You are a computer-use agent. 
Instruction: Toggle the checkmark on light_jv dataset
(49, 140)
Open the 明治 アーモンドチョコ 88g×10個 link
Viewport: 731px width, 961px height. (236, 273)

* * *

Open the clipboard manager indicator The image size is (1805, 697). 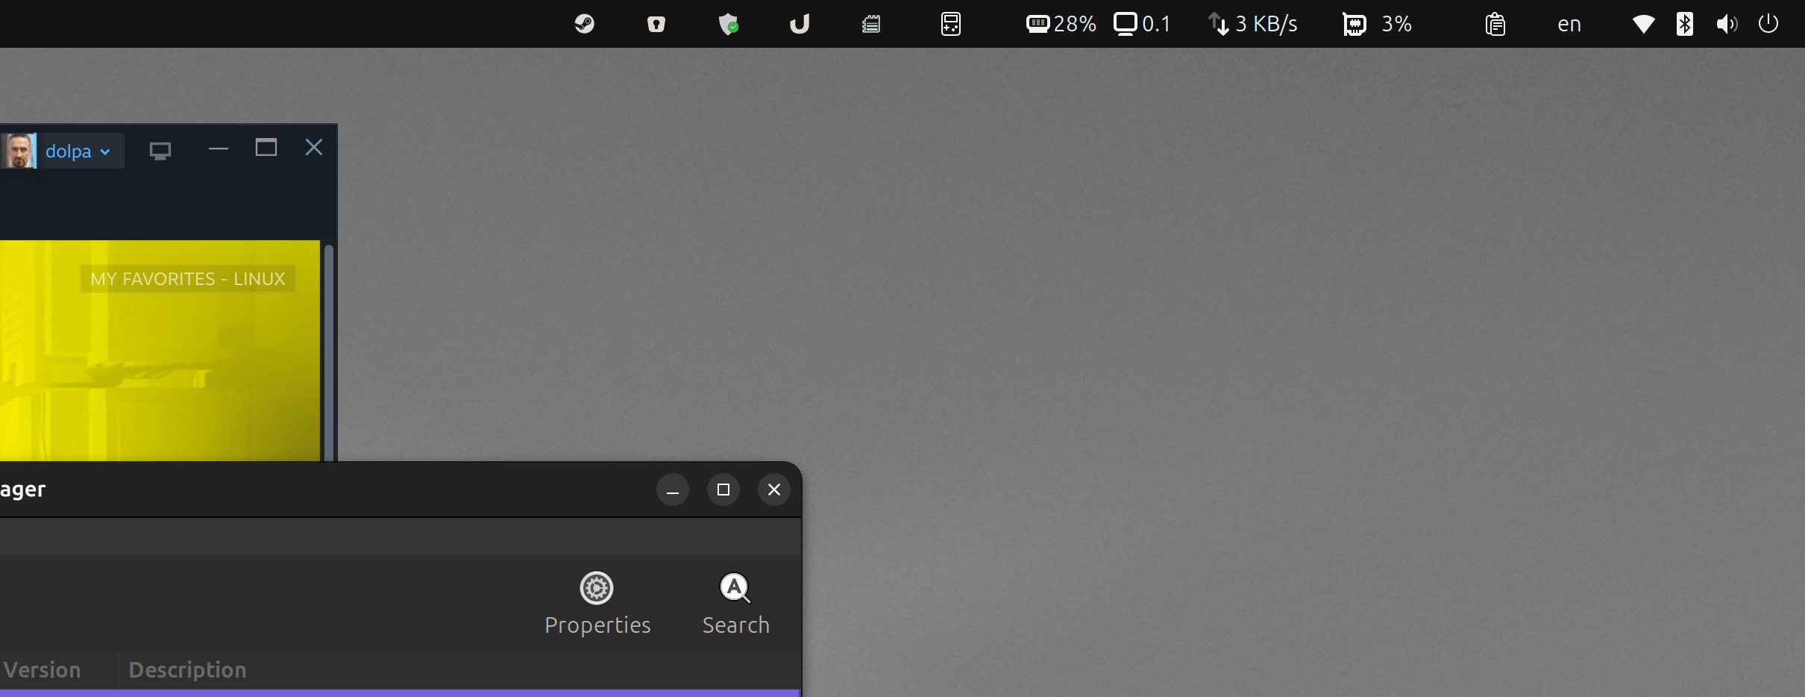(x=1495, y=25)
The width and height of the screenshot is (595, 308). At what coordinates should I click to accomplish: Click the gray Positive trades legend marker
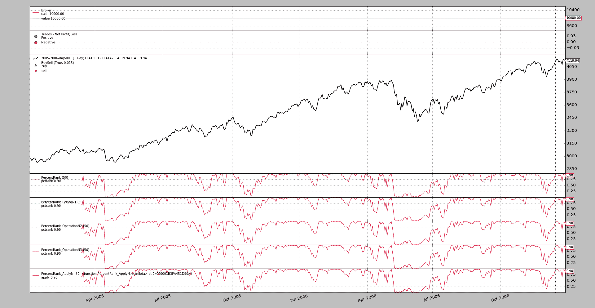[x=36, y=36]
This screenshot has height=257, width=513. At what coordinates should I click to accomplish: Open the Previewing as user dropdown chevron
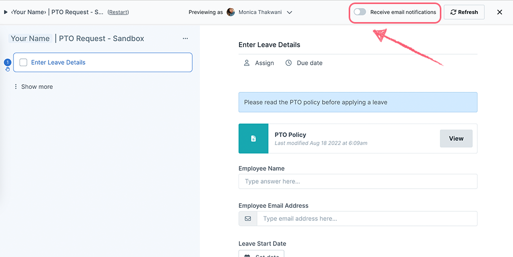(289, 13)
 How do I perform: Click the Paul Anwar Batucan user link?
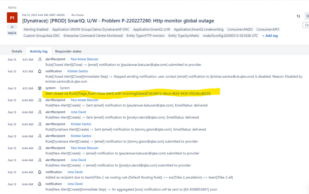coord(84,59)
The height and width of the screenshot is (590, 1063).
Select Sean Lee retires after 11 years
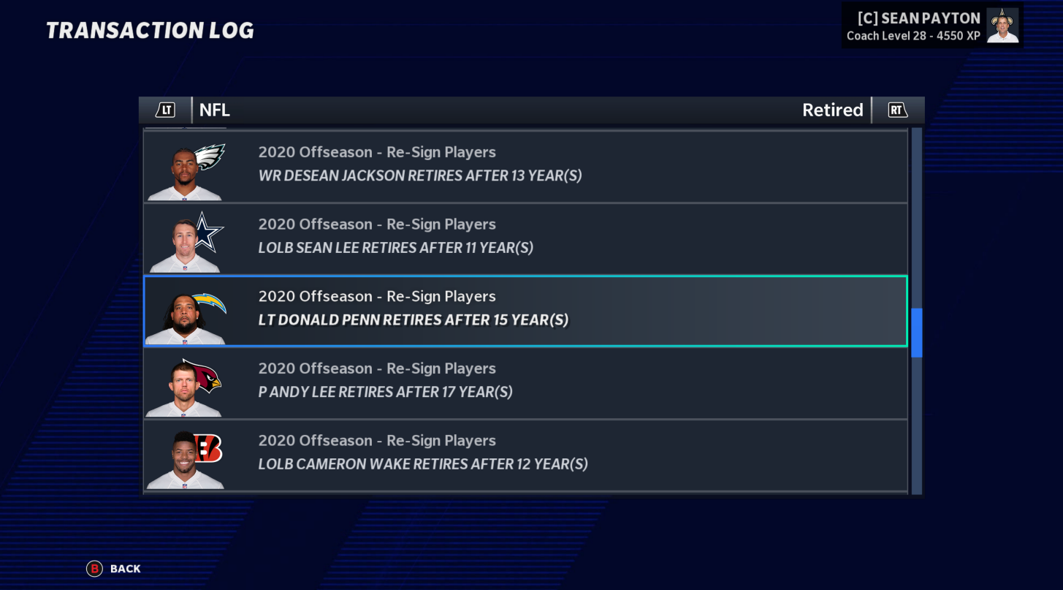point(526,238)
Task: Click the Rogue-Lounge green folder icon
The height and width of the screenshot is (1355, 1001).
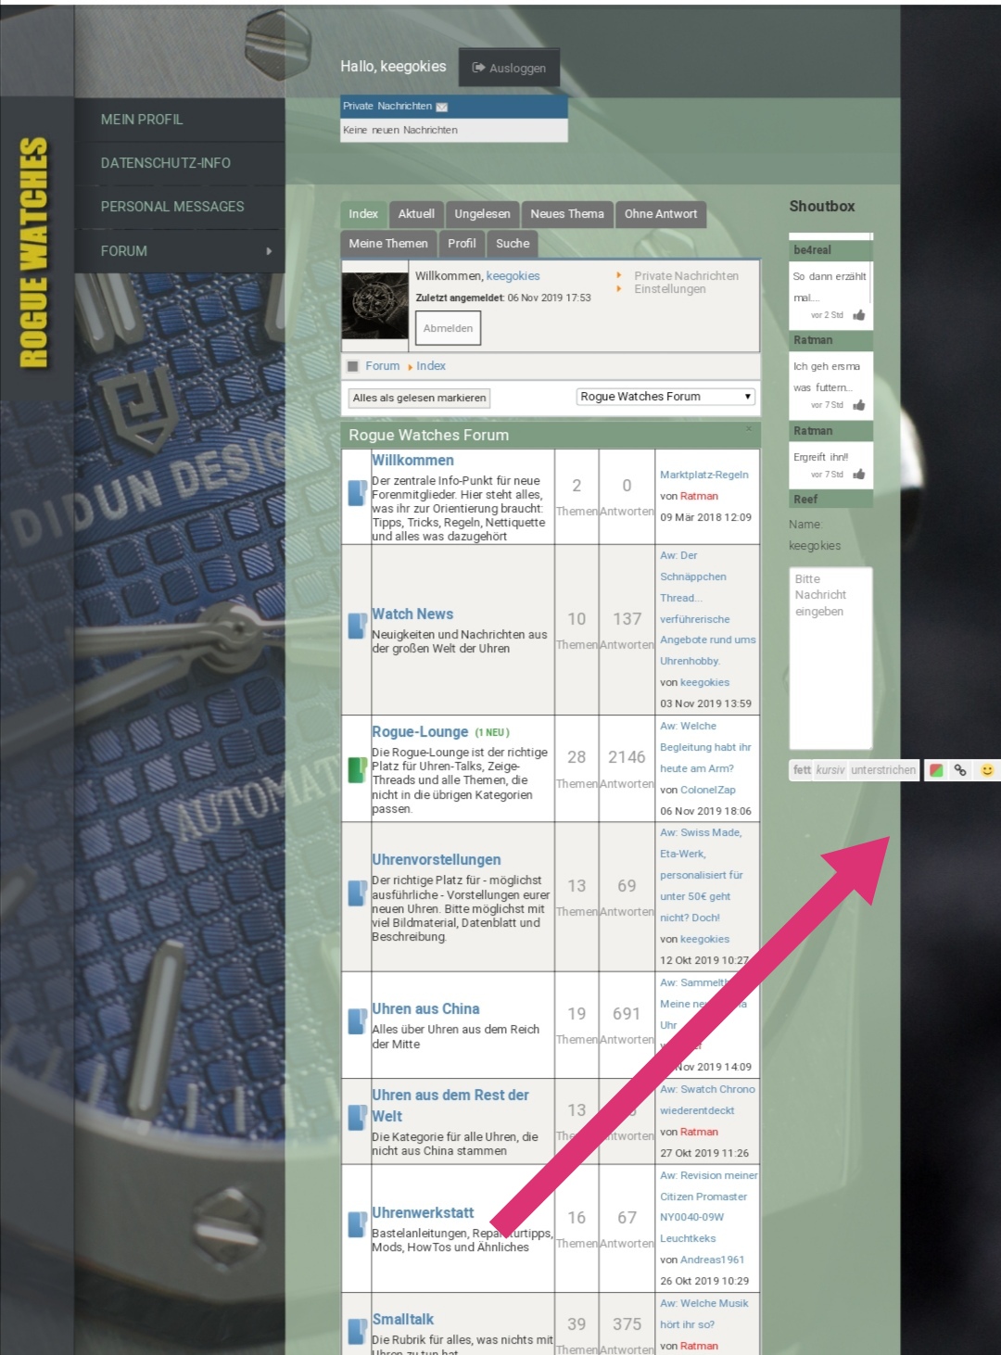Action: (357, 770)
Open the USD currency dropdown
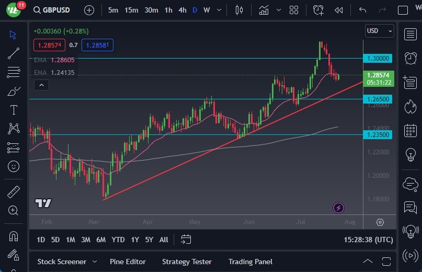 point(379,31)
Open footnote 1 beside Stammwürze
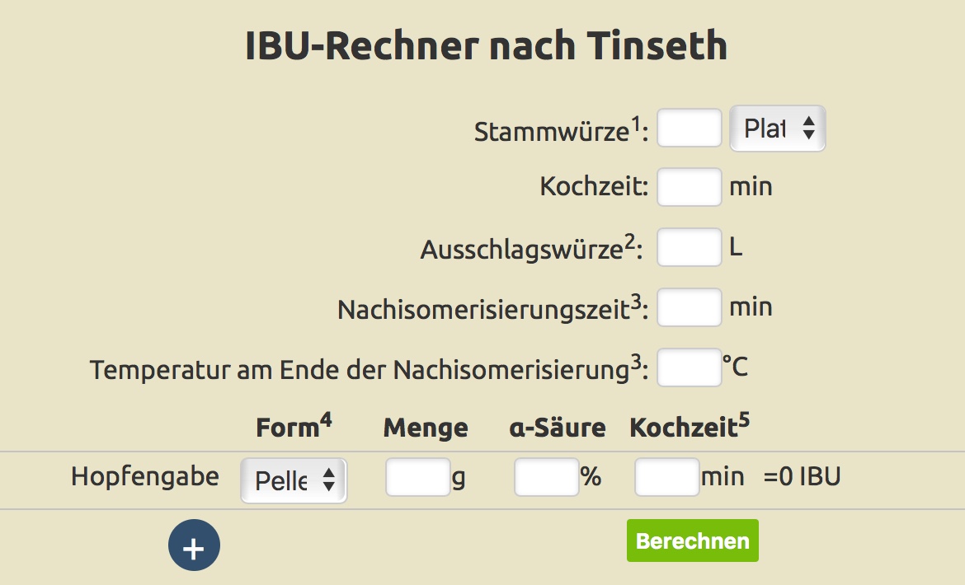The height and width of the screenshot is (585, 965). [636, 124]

...

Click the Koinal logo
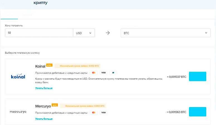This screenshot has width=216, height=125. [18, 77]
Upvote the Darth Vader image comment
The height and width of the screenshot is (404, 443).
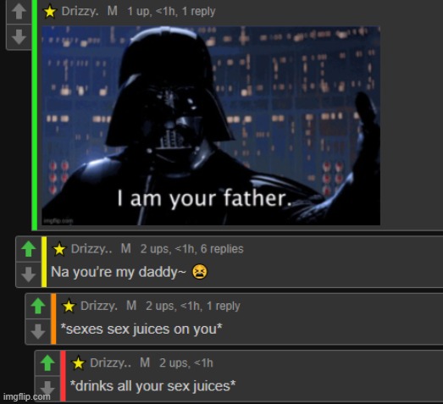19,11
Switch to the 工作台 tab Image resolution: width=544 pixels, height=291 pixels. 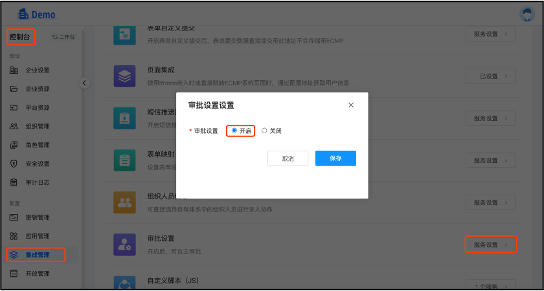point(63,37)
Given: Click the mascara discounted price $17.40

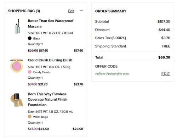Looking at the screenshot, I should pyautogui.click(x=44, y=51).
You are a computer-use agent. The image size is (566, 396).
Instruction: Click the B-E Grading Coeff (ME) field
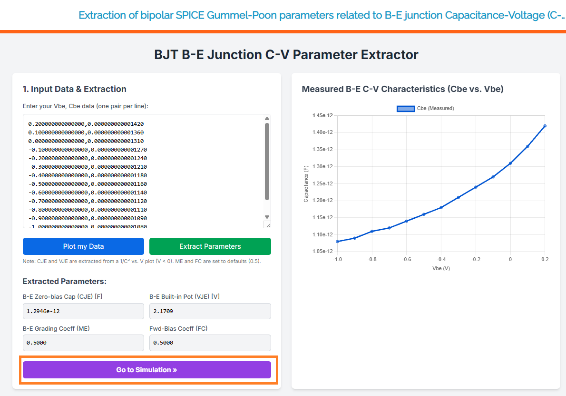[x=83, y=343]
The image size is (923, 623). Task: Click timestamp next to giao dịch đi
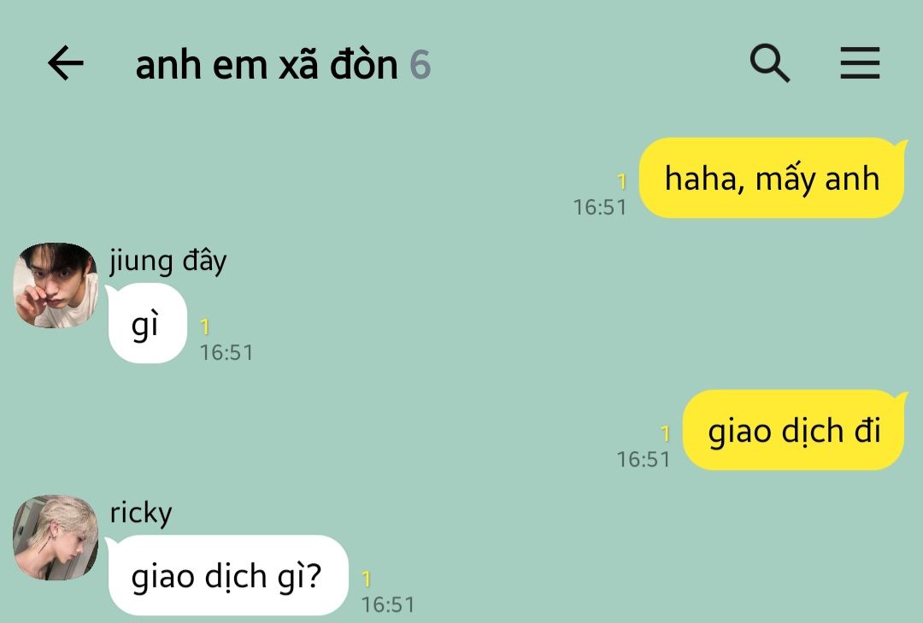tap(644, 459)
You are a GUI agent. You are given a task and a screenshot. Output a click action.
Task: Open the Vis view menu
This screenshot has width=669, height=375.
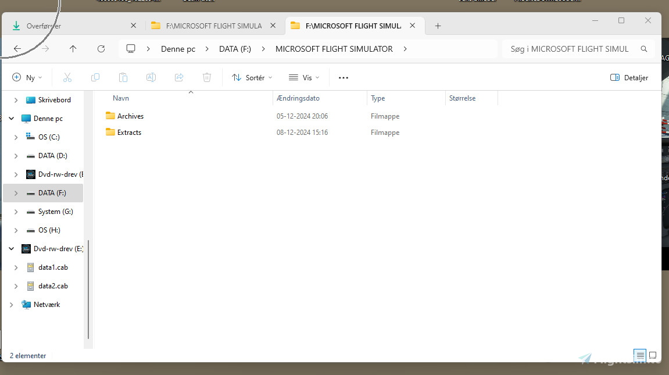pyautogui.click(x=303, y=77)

Exercise instructions –
Copy out every line of the material above that mentions the word "agent".

Answer section –
You are a computer-use agent. 
You are a computer-use agent. The image size is (566, 396).
You are a GUI agent. You are given a task and a screenshot. Output a click action.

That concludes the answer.